### Passage to read

My eyes will focus on truckers whose vans ask me to call random places to report on their highway behavior and on highway patrol cars that chase random sinners in the speed lane. I will count down miles to the next service area and then the next one. We will not stop at hardly any, by they are markers of progress. Nothing else gives me the feeling of movement. I am stuck on a highway that looks the same in Batavia as it does will in Toledo and Elkhorn.

Like millions others, we are off, ready to be sucked into the westbound lanes. To be spit out tonight, in Chicago.

Tuesday, May 29, 2007

from New Haven: overheard, one last time

Come on, put on a cap so we can take a photo of you – it’s your school, your celebration as well! It’s your JD &MA!
No, I’m here for my little sister’s college graduation.

One has logged in four, the other - eight years of a New Haven life

All the details, the opening hours, the short cuts, the foods, the habits of this city are suddenly immaterial to us! It all no longer matters! So sad.

We disperse. One stuck on a broken Amtrak train, somewhere between Baltimore and DC. One waiting for a flight back to Chicago. And two for the road. Car packed with books, a stack of tapes to listen to, hitting America’s great (and oh so boring) highways back to the Midwest.


Monday, May 28, 2007

from New Haven: overheard

(toddler’s voice) Mama? Mama?
Mamma is getting her degree. You’ll see her in a while.


My son took seven years. Toward the end of his senior year he had a meltdown and wanted time off (to ski). All the relatives had to get refunds for their airfares for his graduation. Today they’re all here. He finished! Seven years later, he finished!


Uncle! Uncle! Climb over here, can you? You can see him walk by here!

### Given data
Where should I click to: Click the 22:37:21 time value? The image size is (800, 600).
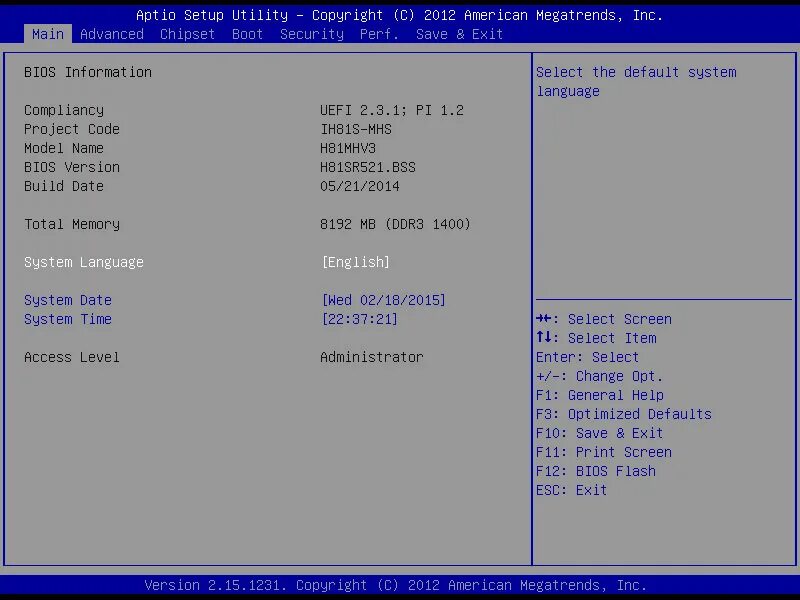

### Exercise instructions
1 > In the New Haven diary entries, how many years did the speaker's son take to finish his degree?
2 > Reproduce the New Haven diary entries word for word from "One has logged" to "matters! So sad.".

### Task results
1 > Seven years.

2 >
One has logged in four, the other - eight years of a New Haven life

All the details, the opening hours, the short cuts, the foods, the habits of this city are suddenly immaterial to us! It all no longer matters! So sad.